§ **Your instructions**: Return nothing but the lines from the line containing "Instagram (36, 2427)" through the last line of the records, reproduced exactly.

Stored data
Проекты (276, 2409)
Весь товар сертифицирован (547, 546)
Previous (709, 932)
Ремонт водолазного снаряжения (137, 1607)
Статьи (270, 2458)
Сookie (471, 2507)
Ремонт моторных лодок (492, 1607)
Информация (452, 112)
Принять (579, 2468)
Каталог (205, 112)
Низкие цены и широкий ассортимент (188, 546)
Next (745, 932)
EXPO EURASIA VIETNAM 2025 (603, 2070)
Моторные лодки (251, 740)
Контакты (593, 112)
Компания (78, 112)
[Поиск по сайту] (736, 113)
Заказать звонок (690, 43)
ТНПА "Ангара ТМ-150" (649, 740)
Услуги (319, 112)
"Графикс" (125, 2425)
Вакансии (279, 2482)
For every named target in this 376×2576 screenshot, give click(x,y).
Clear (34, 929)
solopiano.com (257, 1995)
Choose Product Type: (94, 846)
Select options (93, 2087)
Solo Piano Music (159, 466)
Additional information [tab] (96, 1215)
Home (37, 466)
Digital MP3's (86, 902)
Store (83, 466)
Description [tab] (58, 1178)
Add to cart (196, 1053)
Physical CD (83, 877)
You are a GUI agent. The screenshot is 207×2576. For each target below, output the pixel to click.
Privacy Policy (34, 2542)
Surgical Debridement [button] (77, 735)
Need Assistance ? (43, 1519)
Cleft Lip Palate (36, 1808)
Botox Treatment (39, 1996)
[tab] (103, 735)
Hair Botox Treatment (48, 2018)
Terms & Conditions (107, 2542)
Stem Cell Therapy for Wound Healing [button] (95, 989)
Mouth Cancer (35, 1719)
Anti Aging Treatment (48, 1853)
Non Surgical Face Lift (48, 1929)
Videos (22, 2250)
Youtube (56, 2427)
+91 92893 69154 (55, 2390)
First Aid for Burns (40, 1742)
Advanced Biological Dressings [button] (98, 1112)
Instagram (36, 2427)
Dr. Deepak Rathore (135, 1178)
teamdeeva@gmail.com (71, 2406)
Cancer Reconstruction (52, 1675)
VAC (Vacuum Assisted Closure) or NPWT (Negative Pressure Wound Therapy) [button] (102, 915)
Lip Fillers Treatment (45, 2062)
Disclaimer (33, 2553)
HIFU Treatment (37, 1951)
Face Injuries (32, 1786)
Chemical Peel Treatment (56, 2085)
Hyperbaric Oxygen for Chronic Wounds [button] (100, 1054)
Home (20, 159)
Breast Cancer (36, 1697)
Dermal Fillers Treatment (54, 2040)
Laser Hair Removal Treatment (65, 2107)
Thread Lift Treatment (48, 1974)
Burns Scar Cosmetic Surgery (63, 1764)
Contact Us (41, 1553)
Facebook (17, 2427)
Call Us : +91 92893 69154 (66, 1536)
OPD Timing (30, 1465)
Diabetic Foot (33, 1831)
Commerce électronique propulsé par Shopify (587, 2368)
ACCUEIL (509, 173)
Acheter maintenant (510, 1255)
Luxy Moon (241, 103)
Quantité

§ **Response below**:
Instagram (36, 2427)
Dr. Deepak Rathore (135, 1178)
teamdeeva@gmail.com (71, 2406)
Cancer Reconstruction (52, 1675)
VAC (Vacuum Assisted Closure) or NPWT (Negative Pressure Wound Therapy) [button] (102, 915)
Lip Fillers Treatment (45, 2062)
Disclaimer (33, 2553)
HIFU Treatment (37, 1951)
Face Injuries (32, 1786)
Chemical Peel Treatment (56, 2085)
Hyperbaric Oxygen for Chronic Wounds [button] (100, 1054)
Home (20, 159)
Breast Cancer (36, 1697)
Dermal Fillers Treatment (54, 2040)
Laser Hair Removal Treatment (65, 2107)
Thread Lift Treatment (48, 1974)
Burns Scar Cosmetic Surgery (63, 1764)
Contact Us (41, 1553)
Facebook (17, 2427)
Call Us : +91 92893 69154 (66, 1536)
OPD Timing (30, 1465)
Diabetic Foot (33, 1831)
Commerce électronique propulsé par Shopify (587, 2368)
ACCUEIL (509, 173)
Acheter maintenant (510, 1255)
Luxy Moon (241, 103)
Quantité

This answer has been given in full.